The German climate headlines in March looked at first like a misprint, an early April Fool’s joke. “Germany on track to meet its 2030 climate goals, says German Environment Agency”. Say what now? Climate policies that are on track. Does such a thing even exist? Some may think policymakers meeting climate targets is the equivalent of meeting Bigfoot. We may have seen blurry images in our dreams, but nobody has ever been able to spot such a thing in the wild.

Of course, conventional wisdom wants us to believe that the opposite feels like a daily occurrence. Backsliding passes as the ‘nom de guerre’ of climate policymakers, a permanent, frustrating feature of the climate movement, or so it seems. And you can be assured that when it does happen, the media jumps on it. It is this phenomenon that causes many to doubt government’s net zero targets.

An analytical assessment of the situation however reveals that – globally – the opposite is true. Since Paris in 2015, policymakers have engaged in a permanent virtuous cycle of ‘forward-sliding’. Consider that International Energy Agency (IEA) analysis suggests that the temperature outcome associated with “current policies” has fallen from 3.6°C in 2015 to 2.4°C in 2023. The IEA now predicts emerging markets will “overperform” their Nationally Determined Contribution by over 1 Gigaton, even without additional policy action.

Nothing screams policy forward-sliding like a solar sector unleashed, permanently beating scenario expectations. We cannot both believe in policy backsliding and triple digit percentage misses in solar projections. The two are not compatible.

A bottom-up picture of policy tracking reveals a similar picture.
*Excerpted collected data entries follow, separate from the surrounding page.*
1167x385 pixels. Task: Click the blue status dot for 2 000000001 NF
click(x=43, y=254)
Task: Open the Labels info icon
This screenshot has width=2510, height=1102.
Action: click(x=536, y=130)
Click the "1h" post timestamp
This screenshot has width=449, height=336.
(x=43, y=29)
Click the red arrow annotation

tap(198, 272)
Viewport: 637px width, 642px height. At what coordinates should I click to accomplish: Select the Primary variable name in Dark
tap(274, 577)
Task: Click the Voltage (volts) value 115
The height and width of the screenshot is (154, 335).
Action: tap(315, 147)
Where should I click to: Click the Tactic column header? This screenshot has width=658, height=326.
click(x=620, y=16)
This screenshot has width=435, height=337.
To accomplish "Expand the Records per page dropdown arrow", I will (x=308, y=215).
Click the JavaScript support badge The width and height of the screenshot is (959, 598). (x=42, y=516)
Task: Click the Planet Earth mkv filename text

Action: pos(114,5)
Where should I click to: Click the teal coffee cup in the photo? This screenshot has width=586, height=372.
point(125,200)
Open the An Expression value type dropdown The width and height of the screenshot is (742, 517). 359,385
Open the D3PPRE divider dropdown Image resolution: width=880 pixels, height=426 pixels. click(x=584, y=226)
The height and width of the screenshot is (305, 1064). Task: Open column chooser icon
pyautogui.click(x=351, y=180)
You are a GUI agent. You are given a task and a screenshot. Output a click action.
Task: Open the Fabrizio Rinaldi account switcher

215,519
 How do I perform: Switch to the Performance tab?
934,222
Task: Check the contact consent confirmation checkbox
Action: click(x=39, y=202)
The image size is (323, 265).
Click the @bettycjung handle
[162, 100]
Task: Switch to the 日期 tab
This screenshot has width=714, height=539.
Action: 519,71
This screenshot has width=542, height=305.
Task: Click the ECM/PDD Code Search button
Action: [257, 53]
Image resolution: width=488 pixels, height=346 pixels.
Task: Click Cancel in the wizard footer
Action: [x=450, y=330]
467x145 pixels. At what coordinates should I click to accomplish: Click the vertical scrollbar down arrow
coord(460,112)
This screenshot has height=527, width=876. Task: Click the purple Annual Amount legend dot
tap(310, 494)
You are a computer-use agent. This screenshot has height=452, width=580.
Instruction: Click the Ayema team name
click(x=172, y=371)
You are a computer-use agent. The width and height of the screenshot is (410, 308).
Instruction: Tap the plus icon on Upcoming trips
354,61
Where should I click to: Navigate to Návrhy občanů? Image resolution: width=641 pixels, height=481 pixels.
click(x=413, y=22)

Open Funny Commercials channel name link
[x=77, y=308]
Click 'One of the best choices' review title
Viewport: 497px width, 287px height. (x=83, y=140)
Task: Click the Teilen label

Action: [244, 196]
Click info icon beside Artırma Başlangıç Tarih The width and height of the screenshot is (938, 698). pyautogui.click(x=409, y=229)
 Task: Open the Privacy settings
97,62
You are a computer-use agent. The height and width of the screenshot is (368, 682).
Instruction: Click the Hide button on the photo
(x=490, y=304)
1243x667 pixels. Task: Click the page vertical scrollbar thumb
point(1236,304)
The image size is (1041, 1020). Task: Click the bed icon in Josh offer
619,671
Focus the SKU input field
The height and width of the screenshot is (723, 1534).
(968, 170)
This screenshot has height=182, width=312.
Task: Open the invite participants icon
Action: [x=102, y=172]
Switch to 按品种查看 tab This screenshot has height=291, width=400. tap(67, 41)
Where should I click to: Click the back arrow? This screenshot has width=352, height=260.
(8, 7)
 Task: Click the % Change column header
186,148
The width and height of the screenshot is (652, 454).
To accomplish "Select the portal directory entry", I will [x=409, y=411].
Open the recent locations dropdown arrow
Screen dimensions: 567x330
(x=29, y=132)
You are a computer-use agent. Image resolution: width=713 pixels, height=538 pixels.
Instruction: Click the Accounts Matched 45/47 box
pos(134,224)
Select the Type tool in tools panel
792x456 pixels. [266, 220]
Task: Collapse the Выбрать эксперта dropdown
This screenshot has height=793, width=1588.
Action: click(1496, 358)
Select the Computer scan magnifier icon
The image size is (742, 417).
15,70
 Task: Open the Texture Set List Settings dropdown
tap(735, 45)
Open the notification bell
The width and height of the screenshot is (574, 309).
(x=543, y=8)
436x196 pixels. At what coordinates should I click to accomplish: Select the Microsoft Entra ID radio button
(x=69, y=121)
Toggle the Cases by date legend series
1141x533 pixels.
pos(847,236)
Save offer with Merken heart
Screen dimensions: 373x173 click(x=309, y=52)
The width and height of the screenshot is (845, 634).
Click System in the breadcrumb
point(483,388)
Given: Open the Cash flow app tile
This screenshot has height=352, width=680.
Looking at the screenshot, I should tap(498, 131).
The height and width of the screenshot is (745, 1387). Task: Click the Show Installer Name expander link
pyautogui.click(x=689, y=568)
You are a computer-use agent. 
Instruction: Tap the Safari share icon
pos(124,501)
The Inevitable Policy Response’s (IPR) policy-based energy and land transition forecast suggests that net zero CO2 emissions by 2065 is now the most likely outcome – consistent with limiting global warming to well below 2°C.

Kavita Srinivasan at IPR

Kavita Srinivasan

Underpinning this projection are over 300 high-conviction policy forecasts driven by expert surveys and analysis. IPR’s quarterly tracking of policy progress against its scenario in Q2 2023 found that over 50% of the policies it tracked were consistent with the IPR well below 2°C forecast. Only nine months later, that number has jumped to 60% (Status April 2024).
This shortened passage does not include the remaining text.